LInkedIn notes that its service is used in more than 200 countries around the world, and that more than half LinkedIn’s members come from outside the United States. The company also notes that execs from all Fortune 500 companies are members of LinkedIn, and the service is showing very strong growth in Mexico and Brazil—Brazil’s membership growth was 428 percent in the last year. The site claims more than 1.3 billion connections have been made amongst its members, and education, facilities services, and ranching (of all things) are among the industries with the fastest year-on-year growth. And, lest one think LinkedIn is all button-down and business-like, there are 74 profiles that list “Elvis impersonator” as a position—and one who claims to be a “martini whisperer.”

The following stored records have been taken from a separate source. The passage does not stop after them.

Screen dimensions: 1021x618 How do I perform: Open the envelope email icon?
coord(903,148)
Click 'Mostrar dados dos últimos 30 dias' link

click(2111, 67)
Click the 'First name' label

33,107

Social networking services like Twitter, Facebook, and Groupon are hot in the investment community, and LinkedIn is currently seeking to raise about $175 million in an initial public offering. However, despite significant growth in subscriber numbers and its international representation, LinkedIn does face problems with “stickiness,” or how often its members use the service. In a regulatory filing in January, the company indicated a “substantial” majority of its users visit the side less than once a month. LinkedIn is hoping to combat that trend with new services aimed at job-seekers and recent grads, as well as news feeds tailored to users’ industries and interests.